On March 1, 2023, at 1:38 p.m., during a telephone interview, RN 1 stated she remembered she was receiving the report from the night shift (11 p.m. to 7 a.m.) nurse on the morning of October 14, 2022, when she saw a therapist (unnamed) working with Resident 1 in the resident's room. RN 1 further stated the therapist assigned to Resident 1's room was the same therapist that sat Resident 1 on the edge of the bed. RN 1 stated, a little after 7 a.m. on October 14, 2022, she observed Resident 1 was lying in the bed with the half siderails (a structural support attached to the frame of a bed and intended to prevent a patient from falling) up and FM 1 was at the resident's bedside RN 1 stated a resident could fall if left unsupervised and seated on the edge of a bed.
A review of the facility's policy and procedures titled "Bed Safety and Bed rails," dated August 2022, "2. Consideration is given to the resident's safety... 10. Additional safety measures are implemented for residents who have been identified as having a higher than usual risk for injury ..."
A review of the facility's undated policy and procedures titled "Falls Management" indicated it is the facility's policy "that our physical environment remains free of accident hazards as possible. Residents will be assessed for fall risk and interventions will be implemented to reduce the risk of falls ... The Procedure for risk identification/Prevention included ... 2. New or existing residents scoring as high risk will have intervention implemented to reduce the potential for falls outlined ...

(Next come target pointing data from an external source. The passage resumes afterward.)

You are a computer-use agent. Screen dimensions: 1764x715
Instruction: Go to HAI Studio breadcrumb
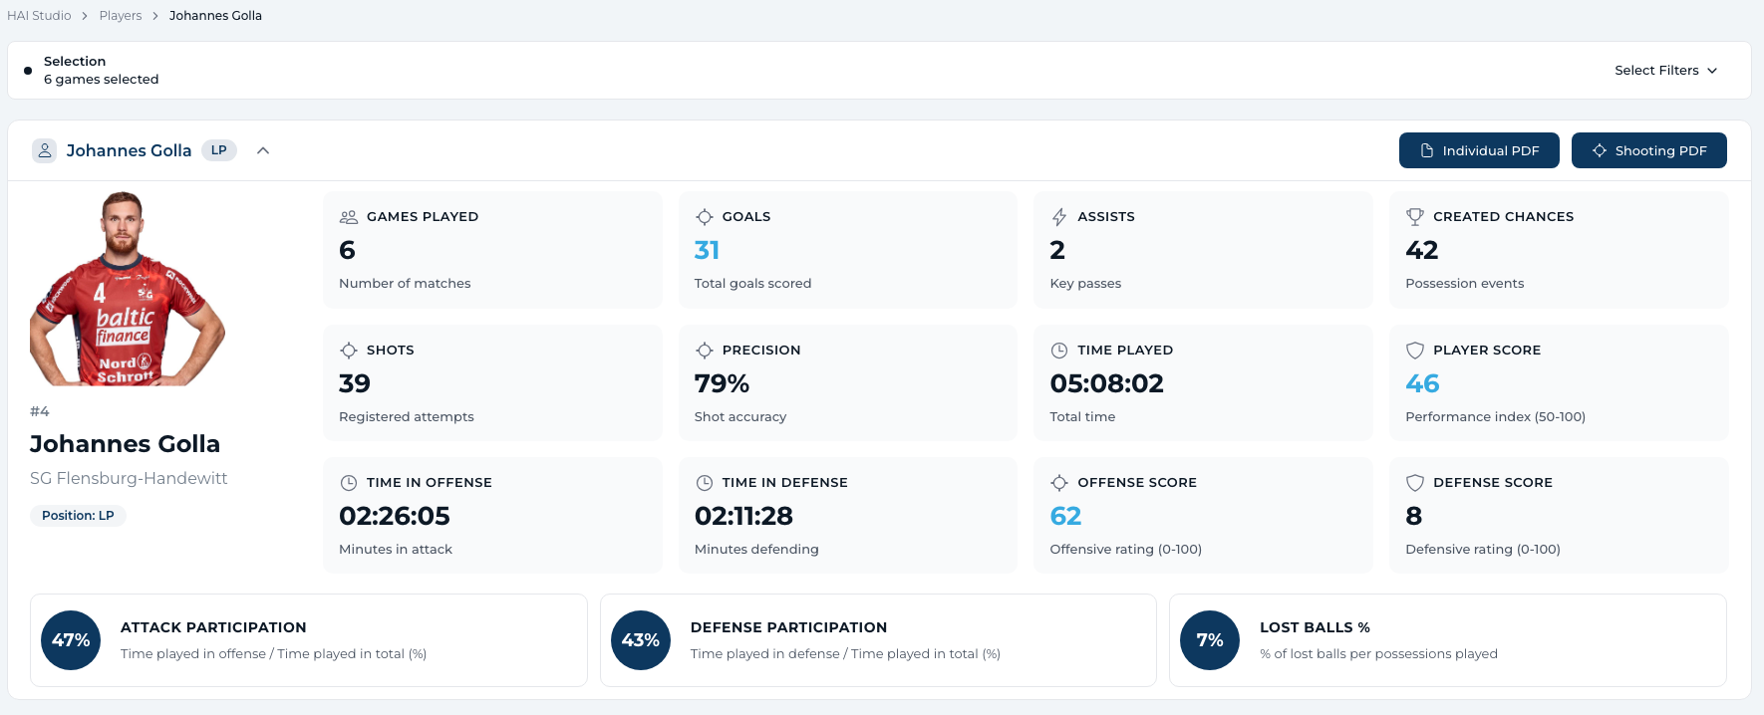click(x=39, y=16)

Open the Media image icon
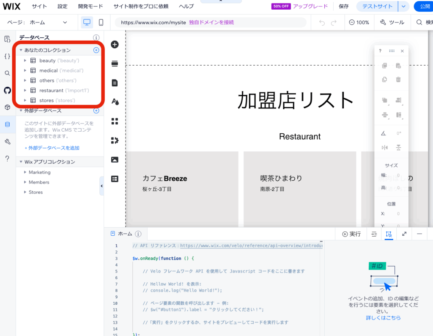coord(115,160)
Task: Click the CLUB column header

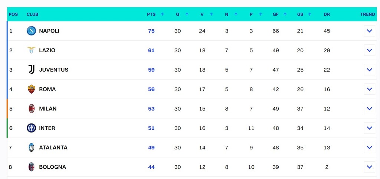Action: [x=32, y=14]
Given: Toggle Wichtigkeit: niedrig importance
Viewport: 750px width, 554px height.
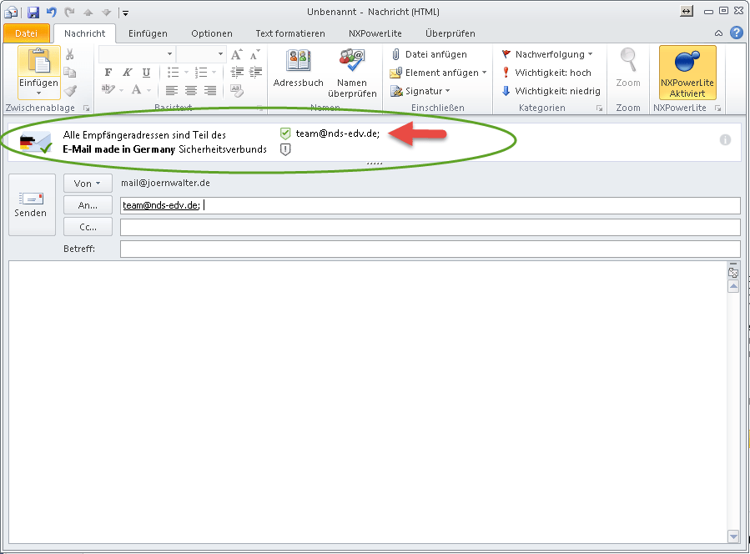Looking at the screenshot, I should click(x=550, y=91).
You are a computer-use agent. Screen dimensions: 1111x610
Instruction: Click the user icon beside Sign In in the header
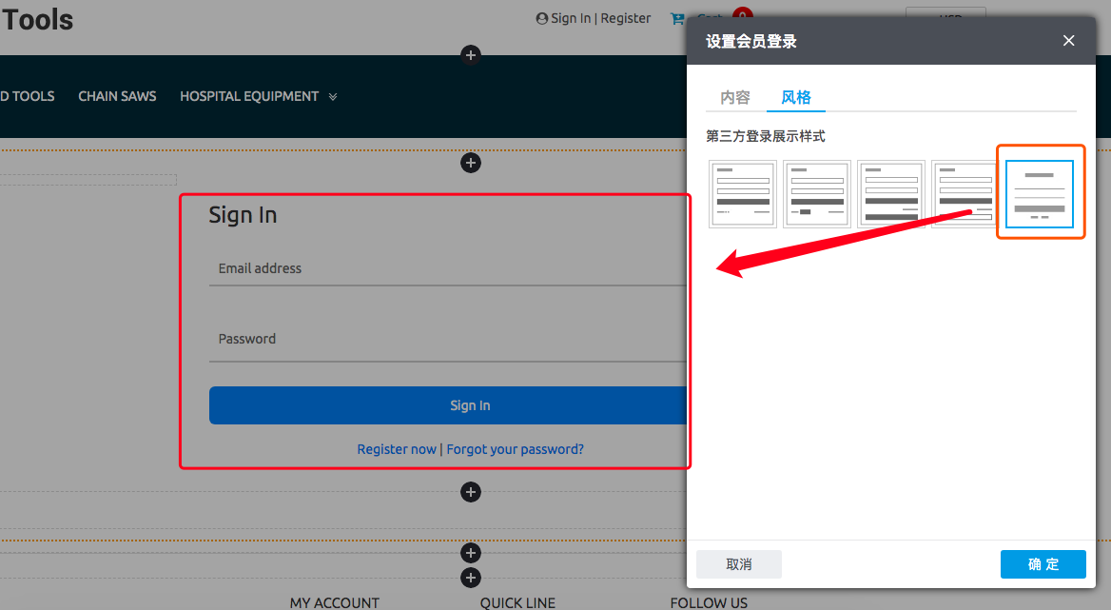pos(542,18)
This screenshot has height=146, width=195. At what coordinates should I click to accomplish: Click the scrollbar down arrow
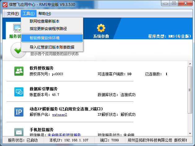pos(190,133)
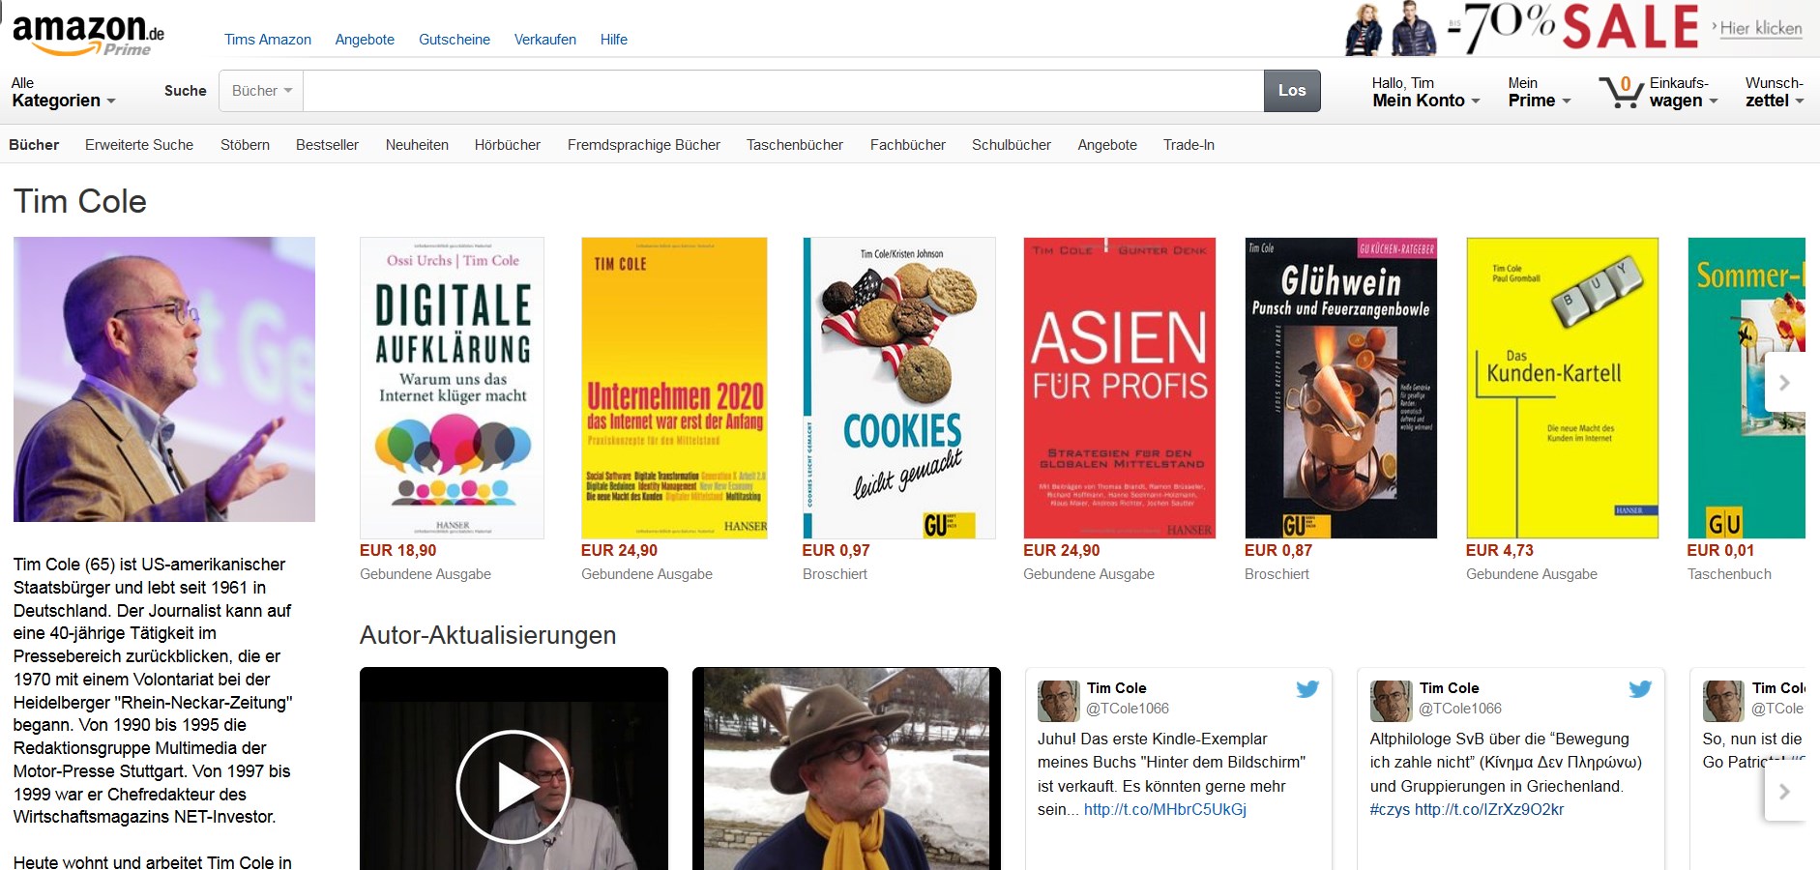Open the Bestseller tab

coord(327,145)
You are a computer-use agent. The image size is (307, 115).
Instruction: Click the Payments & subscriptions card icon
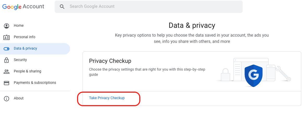coord(7,83)
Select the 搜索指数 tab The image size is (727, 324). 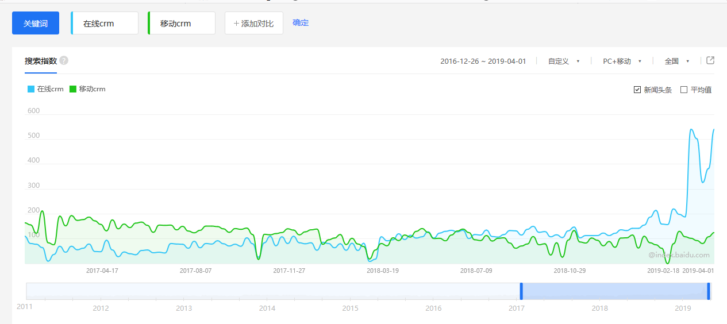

The facility failed ensure Resident 1, who was assessed as a high fall risk, was not left seated on the edge of a LAL mattress bed unsupervised.
This deficient practice resulted in Resident 1 falling off of the bed on October 14, 2022, at 7:45 a.m., sustaining a fracture to left lower leg. Resident 1 was transferred and admitted to a GACH on October 15, 2022. Resident 1 required an ORIF on October 17, 2022.
The above violations jointly, separately, or in any combination, presented either imminent danger that death or serious harm would result or a substantial probability that death or serious physical harm would result Resident 1.